Os outros países expulsam diplomatas russos em número variado. O Canadá afasta quatro membros da diplomacia russa que garante serem também espiões e que interferiram nos seus assuntos internos. Alemanha e França expulsarão igualmente quatro diplomatas. A Itália, dois. Espanha também. No leste europeu, região habitualmente prudente no que diz respeito a manobras que possam irar o gigante na sua fronteira, há vários países a agir. A Estónia expulsa um diplomata; a Polónia, quatro; a Lituânia, três; o mesmo número que a República Checa. A Ucrânia, há quatro anos sob as mais agressivas manobras russas, todas mais ou menos encapotadas, quase todas negadas pelo Kremlin, vai obrigar 13 diplomatas russos a abandonarem o país. Na frente europeia, trata-se do único país fora da comunidade a fazê-lo.
A manobra coletiva é oficialmente uma retaliação ao ataque químico russo contra o antigo espião Sergei Skripal e a sua filha Yulia, aparentemente atingidos com o poderoso e até agora inédito agente neurotóxico Novichok. Pai e filha foram encontrados no início do mês em Salisbury, no sul da Inglaterra, sentados, inconscientes e em estado catatónico, num banco de centro comercial. Encontram-se hoje em estado crítico, num coma do qual, segundo afirmou esta segunda-feira a primeira-ministra britânica, Theresa May, dificilmente acordarão.

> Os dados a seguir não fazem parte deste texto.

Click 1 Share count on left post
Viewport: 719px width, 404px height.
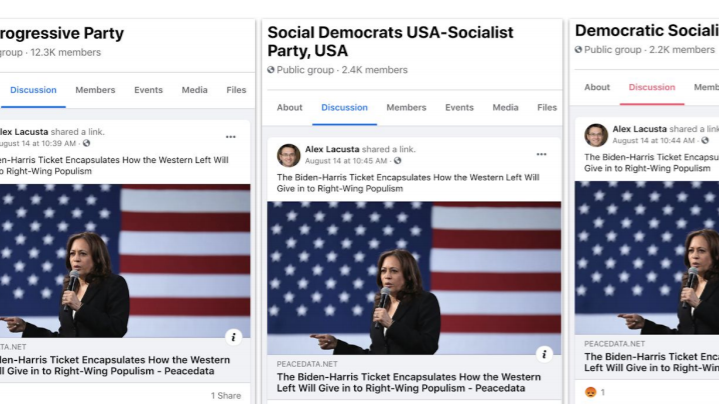coord(226,396)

“Os médicos indicaram que o seu estado provavelmente não se vai alterar no futuro imediato e que podem nunca recuperar”, disse May em Westminster, acrescentando que mais de 130 pessoas em Salisbury podem ter sido atingidas pelo agente nervoso que praticamente matou os Skripal. “Isto demonstra a natureza absolutamente bárbara deste ato e os perigos que centenas de cidadãos inocentes enfrentaram.
Motivos maiores
Theresa May, envolta num prolongado processo de divórcio e isolamento europeu, era esta segunda o epicentro da mais vasta manobra diplomática contra a Rússia desde o fim da Guerra Fria – “se a intenção do Kremlin era a de dividir e intimidar a aliança ocidental, então os seus tiros saíram-lhe espetacularmente pela culatra”, disse May, em Westminster. Mas os olhos voltavam-se esta segunda sobretudo para os Estados Unidos. E não apenas porque em Washington caiu o golpe mais duro contra Moscovo.

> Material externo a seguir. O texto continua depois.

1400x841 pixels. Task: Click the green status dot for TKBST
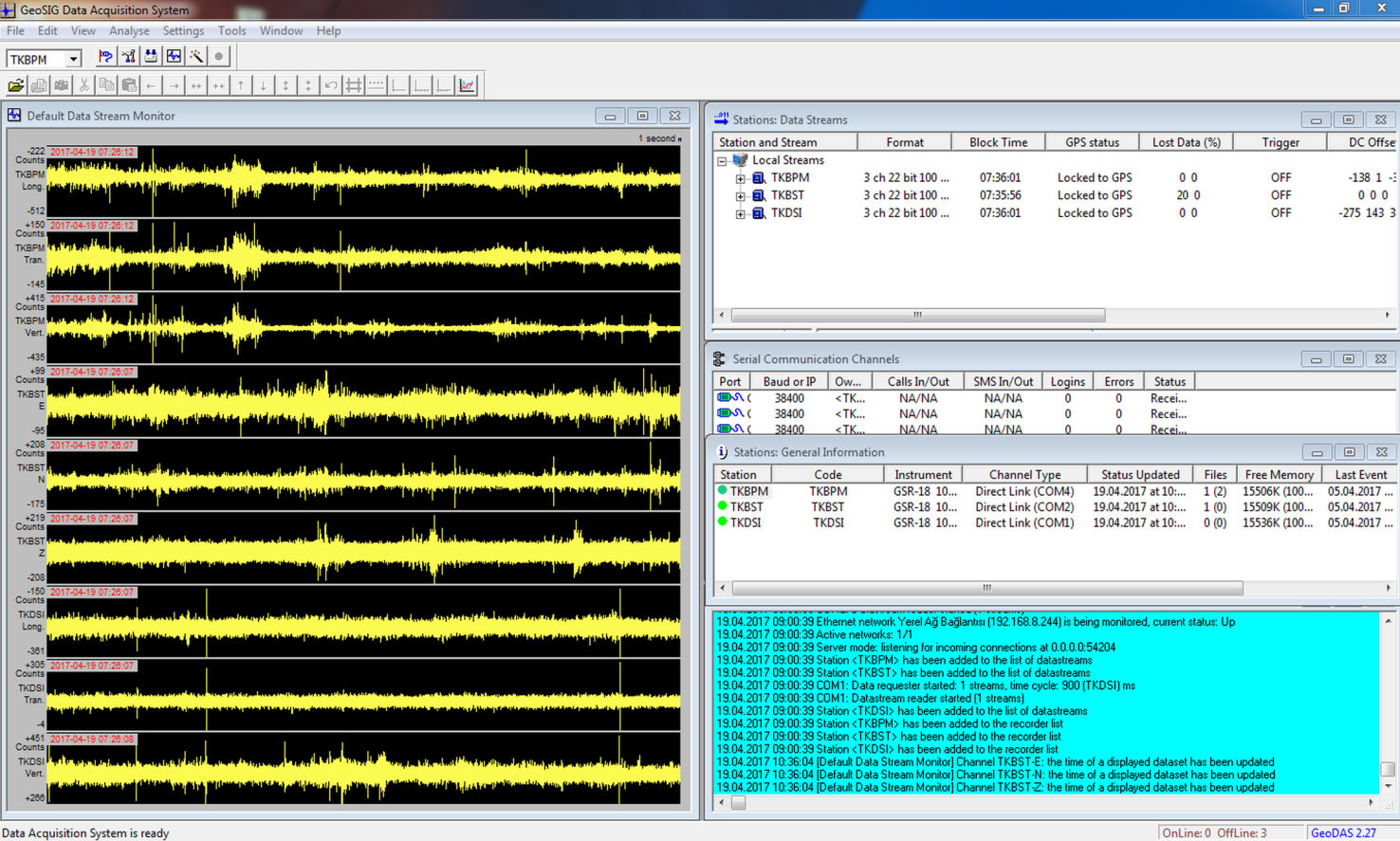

A ação americana, afinal de contas, é a retaliação mais severa do governo de Donald Trump contra o Kremlin desde que o novo presidente chegou à Casa Branca, coberto pela suspeita de que foi a mão russa que o colocou lá. As expulsões descrevem também uma grande distância entre a mão pesada e a postura pública de Trump, que evita criticar duramente o Kremlin e ainda na semana passada telefonou a Vladimir Putin dando-lhe os parabéns pela vitória nas eleições – contra as mais gritantes indicações do seu próprio governo. Trump ainda não falou em público sobre as expulsões, mas o Departamento de Estado garante que o presidente acompanhou e aprovou o processo.

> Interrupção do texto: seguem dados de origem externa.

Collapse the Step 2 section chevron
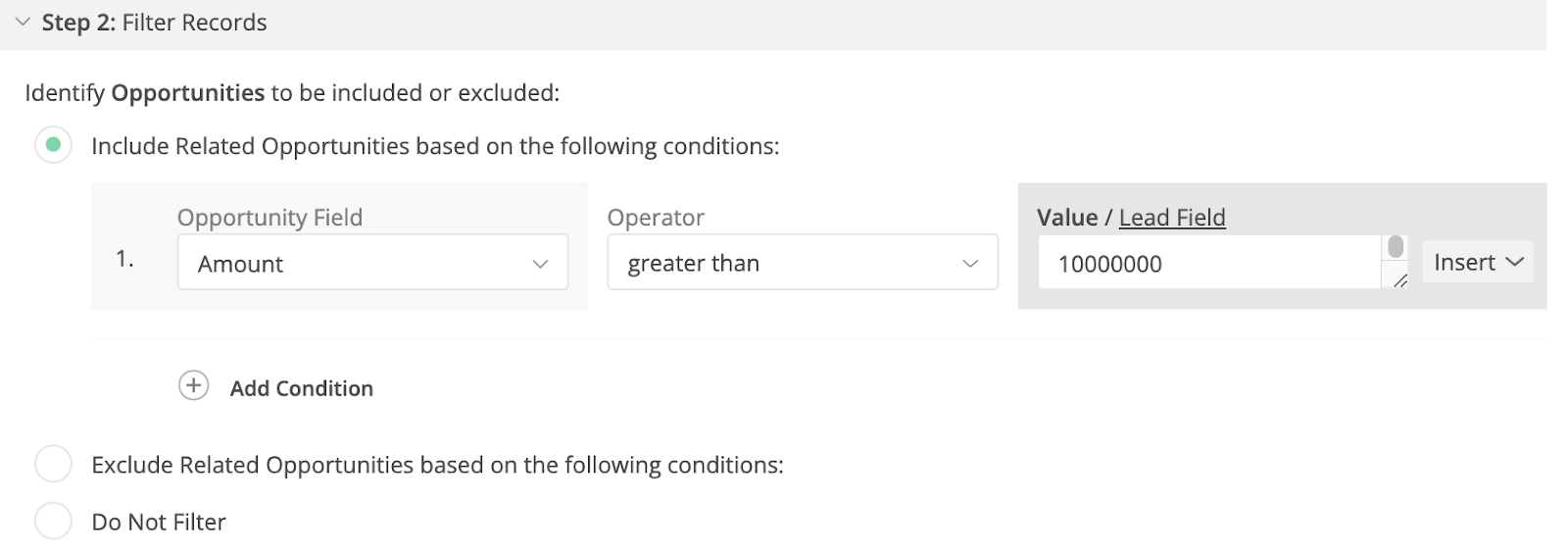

Moscovo retaliará. Já o fez contra o Reino Unido, que expulsou há uma semana 23 agentes russos. Moscovo ordenou a saída do mesmo número de funcionários britânicos e essa regra, a da paridade, deve ser a mesma aplicada à vaga desta segunda-feira. Pelo caminho, o Kremlin continua a negar o ataque ao duplo espião: “O gesto provocador e da alegada solidariedade destes países com Londres (…) é a continuação da política de confrontação que só piorará o estado das coisas”, afirmou o Ministério russo dos Negócios Estrangeiros.